NEW YORK (CBSNewYork) — Americans nationwide will receive an alert on their cellphones from President Donald Trump for the first time ever Wednesday.
It’s the first test of a national presidential alert system that will let the president issue a warning about a crisis. That could include a missile launched by another country at the U.S., or a tsunami, CBS2’s Chris Wragge reported Tuesday.
It’s the alert that — if it’s real — you won’t want to get again.
“When those messages appear on mobile devices, people should take those extremely seriously. It has some direct impact on either life or safety,” said Antwane Johnson of the Federal Emergency Management Agency.
Johnson directs the agency’s public alert warning system.
“If we have something that’s of national significance, we can rapidly notify the American public of that event,” Johnson said.
Government agencies nationwide have issued more than 40,000 emergency alerts to cellphones since 2012. But those AMBER and weather alerts target specific regions. This new presidential alert will be nationwide, and only used for advance warning of national crises.
“It should be reserved for true situations, true emergencies, when we need to get the public’s attention,” said Jeh Johnson, the former secretary of Homeland Security.
Jeh Johnson it is designed to be used very specifically — and rarely.
“This is something that should not be used for a political agenda,” he said.
Jeh Johnson said that’s especially important because no one can opt out of these alerts.
Still, some worry the president will use the alerts much as he does with his Twitter account, all the time.
“No, not at all,” Antwane Johnson assured. “One thing that we need make very clear is that there are laws, policies and procedures that are in place, other protocols to assure the system is used in accordance with its intended use as defined by the law.”
What if Trump wanted to send an alert that didn’t fit the criteria?
“I would say that the protocols would certainly guide him down a path that may steer him actually away from sending that message that does not fit the criteria,” Antwane Johnson said.
Alerts are not foolproof, however. In January, Hawaii’s emergency management agency mistakenly sent out an alert to more than 1 million cellphones warning of a ballistic missile threat.
Mistakes like that could make people nervous about this new nationwide alert, says Andy Whitehouse, who teaches communications at Columbia University.

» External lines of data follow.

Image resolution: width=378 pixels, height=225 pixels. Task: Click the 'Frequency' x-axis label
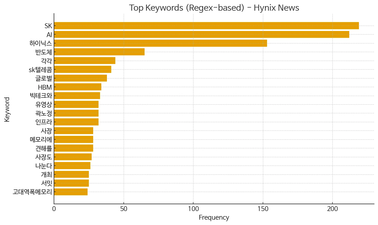pos(214,218)

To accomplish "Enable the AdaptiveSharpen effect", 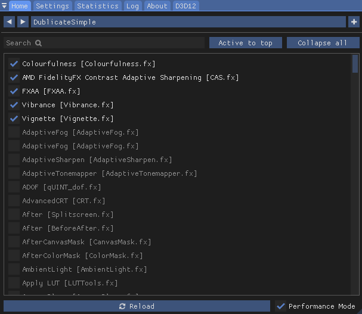I will click(x=14, y=160).
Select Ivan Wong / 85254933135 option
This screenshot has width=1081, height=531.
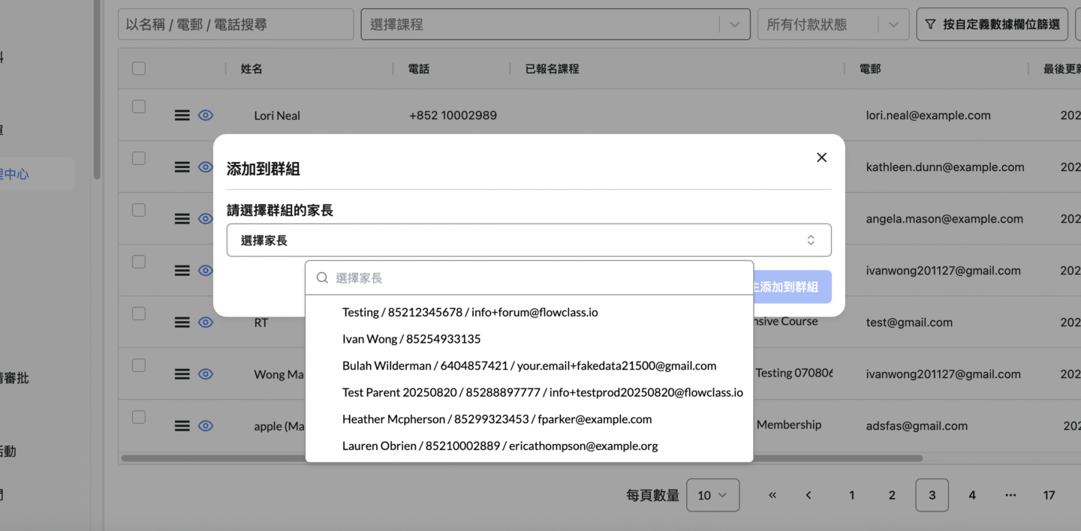pos(411,339)
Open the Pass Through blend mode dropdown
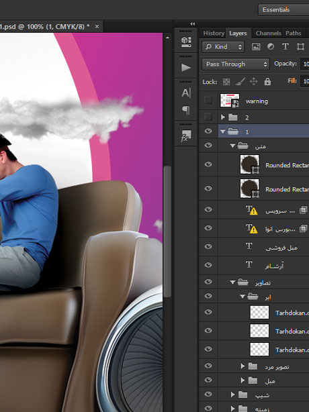This screenshot has height=412, width=309. point(236,64)
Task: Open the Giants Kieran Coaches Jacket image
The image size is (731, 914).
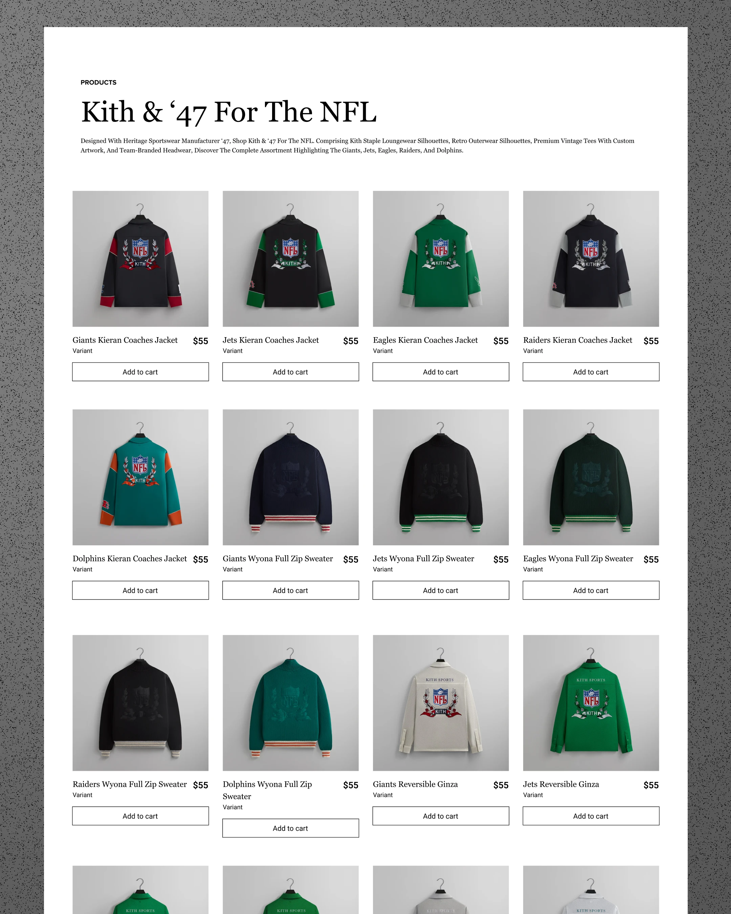Action: point(140,259)
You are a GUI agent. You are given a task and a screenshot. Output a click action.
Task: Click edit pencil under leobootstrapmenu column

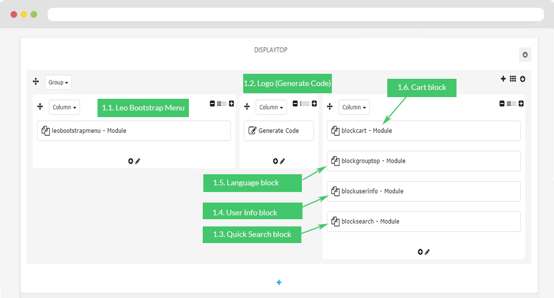138,161
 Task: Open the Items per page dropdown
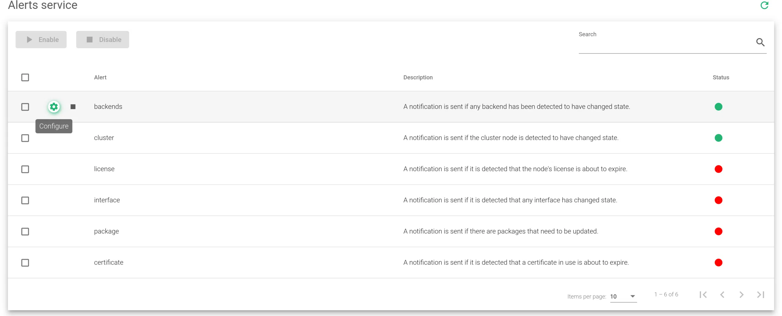[623, 296]
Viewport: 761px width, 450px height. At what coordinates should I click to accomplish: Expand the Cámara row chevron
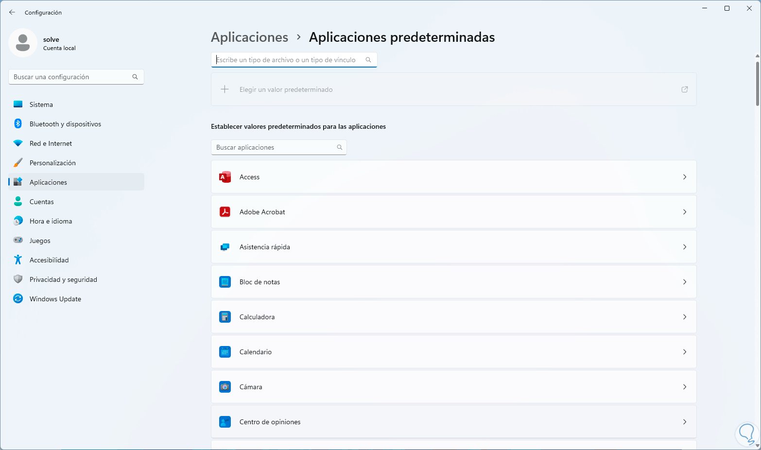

“The fact that you can’t turn this alert off, that it will be something that will arrive on your phone whether you like it or not I think was perhaps upsetting and concerning to some people,” Whitehouse said.
The test is scheduled for Wednesday at 2:18 p.m.
Three New Yorkers filed a federal lawsuit last week attempting to block the test, saying it violates free speech and is an unconstitutional seizure of electronic devices.
The test will set off the same loud sound used for other alerts. If your cellphone is on and you have service, you will likely receive it and you will not be able to stop it.